EXTRAIT DU DOCUMENT ->

Début mars, l’écrivain sénégalais Boubacar Boris Diop lance en compagnie de la maison d’édition française Zulma et celle installée au Canada, Mémoire d’encrier, une collection de livres en langue wolof : Céytu.
« Cette dynamique tricontinentale peut être un tournant, pour ne pas dire une révolution », s’enthousiasme Boubacar Boris Diop. L’auteur du célèbre roman Murambi ou les livres des ossements (2000) est un fervent défenseur de la langue la plus parlée au Sénégal : le wolof. Langue qui compterait plus de 11 millions de locuteurs, et dans laquelle il a écrit le roman Doomi Golo (2004). L’écrivain a également ouvert un cours d’initiation aux littératures africaines en langue wolof à Saint Louis, au Sénégal.
En lançant Céytu, avec les Éditions Zulma (France) et Mémoire d’Encrier (Canada), il s’agit désormais de proposer et/ou faire découvrir les littératures, en wolof, au plus grand nombre. « Dans un premier temps, nous faisons de la traduction de langue française« , précise Laure Leroy, directrice de Zulma, ajoutant qu’un à deux temps de sorties auraient lieu par an. Pour ce mois de mars, il s’agit d’Une si longue lettre de Mariama Bâ (Bataaxal bu gudde nii traduit par Mame Younousse Dieng et Arame Fall), L’Africain de JMG Le Clézio (Baay sama, doomu Afrig traduit par Daouda Ndiaye), et Une saison au Congo d’Aimé Césaire (Nawetu deret traduit par Boubacar Boris Diop). Diffusés simultanément en France, au Canada et au Sénégal. « Alors que le wolof est peu enseigné en France, presque toutes les universités américaines ont un département d’African Studies. Et dans une vingtaine d’entre eux au moins, le wolof est enseigné et considéré » insiste Laure Leroy, déjà fortement engagée sur le sujet. Sur douze romans publiés chaque année chez Zulma, huit sont des traductions : « Une de nos spécialités est d’aller chercher des chefs-d’oeuvre en langues dites plus rares. Or, la rareté de la langue est relative à la rareté des traductions publiées. Là je me suis dit : pourquoi ne pas faire le mouvement inverse et traduire des grandes oeuvres en wolof ? » Et Boubacar Boris Diop de rétorquer : « Pourquoi pas, en effet ? Si on est convaincu que toutes langues se valent bel et bien, il s’agit simplement de faire en sorte que notre peuple puisse savourer dans sa langue ce qui se fait de mieux dans la création littéraire universelle. » Et l’engagement de Rodney Saint-Eloi, fondateur de Mémoire d’encrier, est également évident, lui qui s’attache à publier et rendre visibles notamment les littératures en langues amérindiennes et en langues créoles.

DONNÉES FOURNIES ->

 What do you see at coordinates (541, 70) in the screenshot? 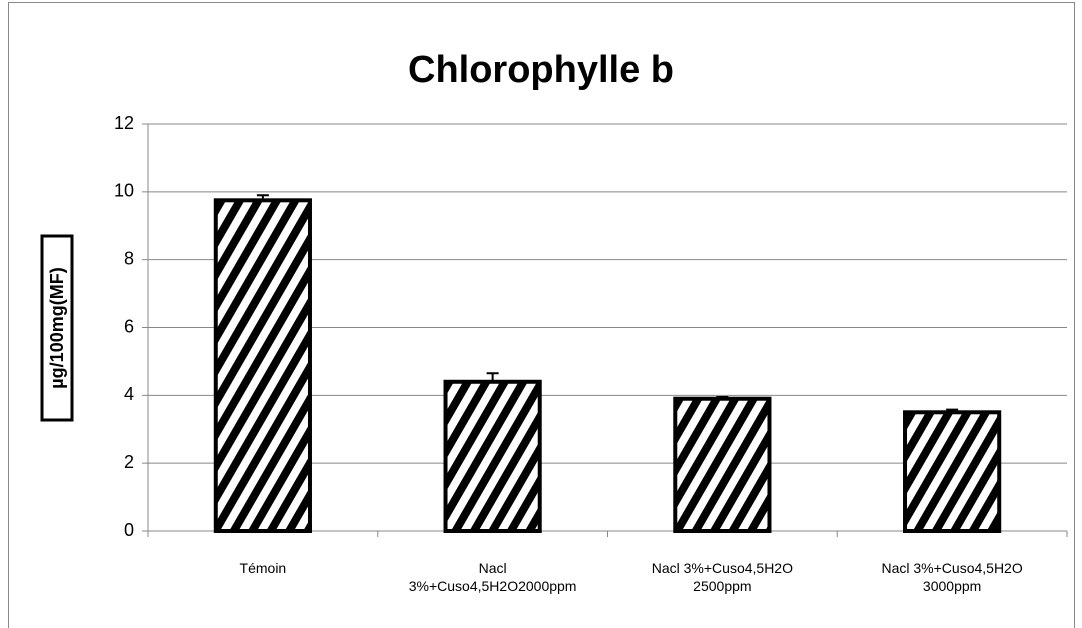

CONSIGNE -> Recopiez fidèlement le passage de l'extrait sur la collection Céytu qui va de « Début mars, l’écrivain » à « wolof : Céytu. », ces deux segments compris.

RÉPONSE ATTENDUE ->
Début mars, l’écrivain sénégalais Boubacar Boris Diop lance en compagnie de la maison d’édition française Zulma et celle installée au Canada, Mémoire d’encrier, une collection de livres en langue wolof : Céytu.